Chairman's Statement

Performance

This is my first year as Chairman of Brunner and it is pleasing to note that the Net Asset Value (NAV) per ordinary share of the company increased by 20.2% on a total return basis, outperforming the benchmark index of 50% All-Share Index and 50% FTSE World Ex UK Index which generated a total return of 18% over the period.

This outperformance was generated by a combination of good stock selection in overseas markets and a move early in our financial year to increase the weighting of the overseas portfolio.

Earnings per Share

Good dividend growth from our existing portfolio plus the benefit from translating dividends in overseas currencies back into sterling after the large depreciation in sterling, has benefited the company's earnings. As a result the company's earnings per share rose by 16.3% this year, from 14.1p to 16.4p.

Dividends for the Year

It is proposed that a fourth and final dividend of 5.9p per share will be paid on 24 March 2017 to shareholders on the Register of Members at close of business on 24 February 2017, bringing the total payment for 2016 to 15.8p, an increase of 3.3% on last year. Revenue reserves remain strong at 23.3p per share, after the payment of the third quarterly dividend and the proposed final dividend.

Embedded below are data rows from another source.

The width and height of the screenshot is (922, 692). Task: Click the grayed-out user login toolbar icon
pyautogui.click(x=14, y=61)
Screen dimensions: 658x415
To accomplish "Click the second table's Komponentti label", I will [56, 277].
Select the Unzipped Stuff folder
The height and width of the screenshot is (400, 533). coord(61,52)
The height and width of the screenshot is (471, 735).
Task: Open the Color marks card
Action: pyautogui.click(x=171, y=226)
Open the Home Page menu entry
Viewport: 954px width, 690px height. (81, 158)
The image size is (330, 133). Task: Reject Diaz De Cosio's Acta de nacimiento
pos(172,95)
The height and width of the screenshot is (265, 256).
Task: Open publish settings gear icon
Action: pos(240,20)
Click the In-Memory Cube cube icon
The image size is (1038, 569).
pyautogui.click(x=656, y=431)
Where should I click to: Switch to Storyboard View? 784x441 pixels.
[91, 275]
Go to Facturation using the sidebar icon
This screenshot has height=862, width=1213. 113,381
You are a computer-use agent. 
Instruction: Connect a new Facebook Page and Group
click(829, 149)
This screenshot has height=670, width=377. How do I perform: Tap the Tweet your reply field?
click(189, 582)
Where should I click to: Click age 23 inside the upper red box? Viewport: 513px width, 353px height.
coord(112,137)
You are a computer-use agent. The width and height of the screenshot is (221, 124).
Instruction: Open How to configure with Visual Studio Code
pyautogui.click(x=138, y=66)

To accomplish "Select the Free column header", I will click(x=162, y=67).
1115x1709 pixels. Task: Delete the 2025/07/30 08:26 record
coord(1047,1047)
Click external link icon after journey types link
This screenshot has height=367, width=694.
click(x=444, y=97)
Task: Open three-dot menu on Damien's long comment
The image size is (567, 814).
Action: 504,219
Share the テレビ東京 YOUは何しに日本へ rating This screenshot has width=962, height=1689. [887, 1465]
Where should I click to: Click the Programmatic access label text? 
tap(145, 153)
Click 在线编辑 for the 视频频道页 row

The board has not increased dividends this year in line with the very strong earnings growth as it wishes to spread that earnings growth over a number of future years' dividends and also to allow the portfolio manager as much freedom as possible to seek out the companies with the best dividend and earnings opportunities wherever they are based geographically.

However, the board intends to maintain a dividend which grows over time above the inflation rate, subject to performance and to maintaining adequate dividend cover over the longer term.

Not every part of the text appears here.